The Seated Hamstring Stretch is ideal for those who either cannot easily get up and down from the floor, or those who need a stretch that can easily been done at work.
This Hamstring Stretch Using Quadriceps Activation takes advantage of recriprocal inhibition: by contracting the antagonist muscle group of the hamstrings we signal them to relax and lengthen.
This Beginner Hamstring Stretch utilizes a looped yoga strap (any type of strap will work) to assist hamstring lengthening.
The Intermediate Hamstring Stretch using a yoga strap will create a deeper stretch on the hamstring than the beginner version because it uses the momentum of the leg rising from the floor.
Hamstring stretches come in many shapes and sizes but they are not all created equal.
If you've ever tried in earnest to stretch your hamstrings but just couldn't make any progress, here's why…
You've probably been using static stretching.
We've all heard that the "gold standard" of stretching is to hold a stretch for 30 seconds or longer. This is how static stretching is done.
The problem with this approach, especially for muscles that are extremely short and tight, is that it often triggers what's called the protective stretch reflex.
If you've ever held an intense stretch (or tried to!) for 20 or 30 seconds and you've felt a shaking or quivering in the muscle, then you've experienced the protective stretch reflex.
The protective stretch reflex is a stress response in the muscle during which the muscle braces for action. Instead of lengthening the muscle fibers, static stretching can actually bind the muscle in an effort to protect it!
Active Isolated Stretching (AIS) is the most effective stretching technique I've discovered, especially for very tight and short muscles that have resisted all other attempts to be lengthened.
AIS works for the following reasons:
1. The stretch is only held for 2 seconds which means it does provoke the protective stretch reflex.
2. The antagonist of the muscle being stretched is active engaged which results in reciprocal inhibition of the muscle being stretched.
3. The stretches are done without the muscle being stretched bearing weight. If a muscle is bearing weight while it is being stretched (such as is the case with certain standing hamstring stretches), the muscle is actually eccentrically contracted.

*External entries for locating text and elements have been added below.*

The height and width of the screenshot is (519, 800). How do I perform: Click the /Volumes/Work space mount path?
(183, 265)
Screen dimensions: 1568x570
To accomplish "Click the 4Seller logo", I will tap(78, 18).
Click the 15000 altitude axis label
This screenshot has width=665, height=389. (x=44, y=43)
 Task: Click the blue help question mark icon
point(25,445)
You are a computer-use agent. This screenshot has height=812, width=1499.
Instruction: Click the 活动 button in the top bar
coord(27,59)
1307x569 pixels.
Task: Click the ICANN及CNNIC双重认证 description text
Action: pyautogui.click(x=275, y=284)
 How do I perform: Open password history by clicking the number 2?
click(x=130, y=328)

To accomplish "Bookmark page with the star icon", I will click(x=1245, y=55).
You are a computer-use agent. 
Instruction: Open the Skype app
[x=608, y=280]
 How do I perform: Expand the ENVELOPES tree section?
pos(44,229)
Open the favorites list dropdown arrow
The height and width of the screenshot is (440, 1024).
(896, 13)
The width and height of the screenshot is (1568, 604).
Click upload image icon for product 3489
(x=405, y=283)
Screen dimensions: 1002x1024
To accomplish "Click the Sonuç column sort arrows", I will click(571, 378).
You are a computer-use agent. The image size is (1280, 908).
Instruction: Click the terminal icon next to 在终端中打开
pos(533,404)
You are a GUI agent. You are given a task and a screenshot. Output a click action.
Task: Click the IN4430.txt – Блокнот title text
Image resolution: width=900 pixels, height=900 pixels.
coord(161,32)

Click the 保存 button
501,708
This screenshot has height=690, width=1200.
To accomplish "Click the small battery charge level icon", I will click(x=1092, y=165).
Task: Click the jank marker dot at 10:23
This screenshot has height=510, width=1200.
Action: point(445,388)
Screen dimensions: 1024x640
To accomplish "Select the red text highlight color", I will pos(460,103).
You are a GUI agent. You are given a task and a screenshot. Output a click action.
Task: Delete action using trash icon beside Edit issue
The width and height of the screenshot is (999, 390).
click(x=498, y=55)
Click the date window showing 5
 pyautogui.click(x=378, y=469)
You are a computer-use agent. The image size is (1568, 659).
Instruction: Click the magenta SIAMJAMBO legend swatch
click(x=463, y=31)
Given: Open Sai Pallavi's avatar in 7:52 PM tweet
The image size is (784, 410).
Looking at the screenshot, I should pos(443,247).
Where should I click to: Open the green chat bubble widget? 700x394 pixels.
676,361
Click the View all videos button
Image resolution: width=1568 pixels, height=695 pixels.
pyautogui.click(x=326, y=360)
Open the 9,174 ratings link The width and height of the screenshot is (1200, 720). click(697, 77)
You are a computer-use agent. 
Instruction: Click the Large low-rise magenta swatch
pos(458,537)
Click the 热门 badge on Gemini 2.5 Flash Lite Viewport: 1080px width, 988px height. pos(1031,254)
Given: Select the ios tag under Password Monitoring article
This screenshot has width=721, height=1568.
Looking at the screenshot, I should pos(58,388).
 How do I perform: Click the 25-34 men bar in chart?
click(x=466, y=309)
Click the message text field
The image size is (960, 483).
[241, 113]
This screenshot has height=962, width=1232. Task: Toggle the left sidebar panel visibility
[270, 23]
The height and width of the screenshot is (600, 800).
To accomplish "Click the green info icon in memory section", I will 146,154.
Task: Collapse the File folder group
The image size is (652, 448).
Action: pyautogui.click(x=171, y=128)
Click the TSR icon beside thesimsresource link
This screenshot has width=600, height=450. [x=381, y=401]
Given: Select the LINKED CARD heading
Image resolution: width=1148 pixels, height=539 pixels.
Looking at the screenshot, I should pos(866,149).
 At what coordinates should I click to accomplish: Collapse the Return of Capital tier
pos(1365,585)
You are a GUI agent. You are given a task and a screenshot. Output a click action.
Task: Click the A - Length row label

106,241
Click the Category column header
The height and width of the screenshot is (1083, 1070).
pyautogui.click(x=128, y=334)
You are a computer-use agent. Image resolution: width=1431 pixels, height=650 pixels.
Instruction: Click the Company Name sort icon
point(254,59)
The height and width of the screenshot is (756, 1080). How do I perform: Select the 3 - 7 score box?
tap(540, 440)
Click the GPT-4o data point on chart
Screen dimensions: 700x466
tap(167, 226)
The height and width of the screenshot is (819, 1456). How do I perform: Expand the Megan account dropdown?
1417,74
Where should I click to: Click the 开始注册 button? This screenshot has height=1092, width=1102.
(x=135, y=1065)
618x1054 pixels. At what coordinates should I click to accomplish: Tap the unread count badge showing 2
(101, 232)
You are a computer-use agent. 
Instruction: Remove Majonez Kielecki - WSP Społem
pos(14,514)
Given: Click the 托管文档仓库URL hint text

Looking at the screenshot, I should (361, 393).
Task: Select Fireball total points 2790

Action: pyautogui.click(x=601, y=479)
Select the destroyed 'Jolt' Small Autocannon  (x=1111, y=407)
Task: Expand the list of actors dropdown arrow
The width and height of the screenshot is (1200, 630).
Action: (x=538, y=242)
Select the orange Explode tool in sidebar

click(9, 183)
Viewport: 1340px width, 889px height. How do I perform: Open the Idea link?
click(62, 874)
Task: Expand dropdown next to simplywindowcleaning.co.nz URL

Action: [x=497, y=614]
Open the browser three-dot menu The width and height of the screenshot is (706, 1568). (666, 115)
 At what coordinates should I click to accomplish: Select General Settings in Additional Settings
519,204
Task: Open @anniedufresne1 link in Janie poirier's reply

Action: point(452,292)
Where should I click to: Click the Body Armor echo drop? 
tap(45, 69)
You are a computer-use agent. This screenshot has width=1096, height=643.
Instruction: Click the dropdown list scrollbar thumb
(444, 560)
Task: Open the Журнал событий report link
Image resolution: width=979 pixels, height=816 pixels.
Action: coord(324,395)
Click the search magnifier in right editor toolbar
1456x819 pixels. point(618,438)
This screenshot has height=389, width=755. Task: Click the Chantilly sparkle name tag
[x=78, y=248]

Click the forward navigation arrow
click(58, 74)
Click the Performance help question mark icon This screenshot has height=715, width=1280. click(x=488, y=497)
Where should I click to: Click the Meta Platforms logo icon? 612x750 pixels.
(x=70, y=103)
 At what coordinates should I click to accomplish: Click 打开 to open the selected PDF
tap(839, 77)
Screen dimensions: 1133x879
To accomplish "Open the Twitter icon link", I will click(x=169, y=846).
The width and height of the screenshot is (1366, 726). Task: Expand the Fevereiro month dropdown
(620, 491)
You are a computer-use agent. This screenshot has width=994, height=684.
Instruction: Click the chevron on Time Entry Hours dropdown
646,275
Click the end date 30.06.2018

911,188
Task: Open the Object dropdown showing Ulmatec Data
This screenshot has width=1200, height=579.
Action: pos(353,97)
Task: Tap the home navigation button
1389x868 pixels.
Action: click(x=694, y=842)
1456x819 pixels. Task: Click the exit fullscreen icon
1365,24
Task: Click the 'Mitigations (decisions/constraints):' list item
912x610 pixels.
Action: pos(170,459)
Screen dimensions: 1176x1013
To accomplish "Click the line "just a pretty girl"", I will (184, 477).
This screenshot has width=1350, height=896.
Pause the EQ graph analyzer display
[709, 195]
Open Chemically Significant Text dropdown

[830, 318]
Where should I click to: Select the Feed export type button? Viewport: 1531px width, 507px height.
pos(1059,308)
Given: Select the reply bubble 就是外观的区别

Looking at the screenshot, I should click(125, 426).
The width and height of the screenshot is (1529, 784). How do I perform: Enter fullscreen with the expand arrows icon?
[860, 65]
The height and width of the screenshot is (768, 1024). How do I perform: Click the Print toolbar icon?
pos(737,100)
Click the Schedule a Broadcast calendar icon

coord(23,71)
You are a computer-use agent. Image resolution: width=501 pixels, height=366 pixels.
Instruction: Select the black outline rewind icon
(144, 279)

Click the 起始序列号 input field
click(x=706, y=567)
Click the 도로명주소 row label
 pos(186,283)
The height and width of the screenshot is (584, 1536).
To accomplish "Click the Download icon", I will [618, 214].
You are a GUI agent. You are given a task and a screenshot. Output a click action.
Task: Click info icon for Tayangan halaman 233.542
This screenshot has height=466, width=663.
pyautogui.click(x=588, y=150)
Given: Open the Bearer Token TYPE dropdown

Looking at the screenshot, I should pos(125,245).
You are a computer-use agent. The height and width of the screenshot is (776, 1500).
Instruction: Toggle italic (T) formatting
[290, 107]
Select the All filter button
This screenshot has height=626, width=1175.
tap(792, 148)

This is not an optimal state to try to lengthen muscle fibers.
Have you ever tried to stretch the hamstrings of one leg because that side felt particularly, naggingly tight? But all attempts at stretching seemed to just aggravate the muscle?
If so then you may have experienced hamstrings that are "locked long."
When the pelvis becomes torqued so that one side is rotating in one direction and the other side is rotating in the other direction, the hamstrings will be locked short on one side and locked long on the other.
Picture a rubber band that's been pulled so taut that over time the rubber band begins to fail. This is a pretty good approximation of what's happening when your hamstrings are locked long.
The strategy, then, is to concentrate on lengthening the shorter of the two hamstrings.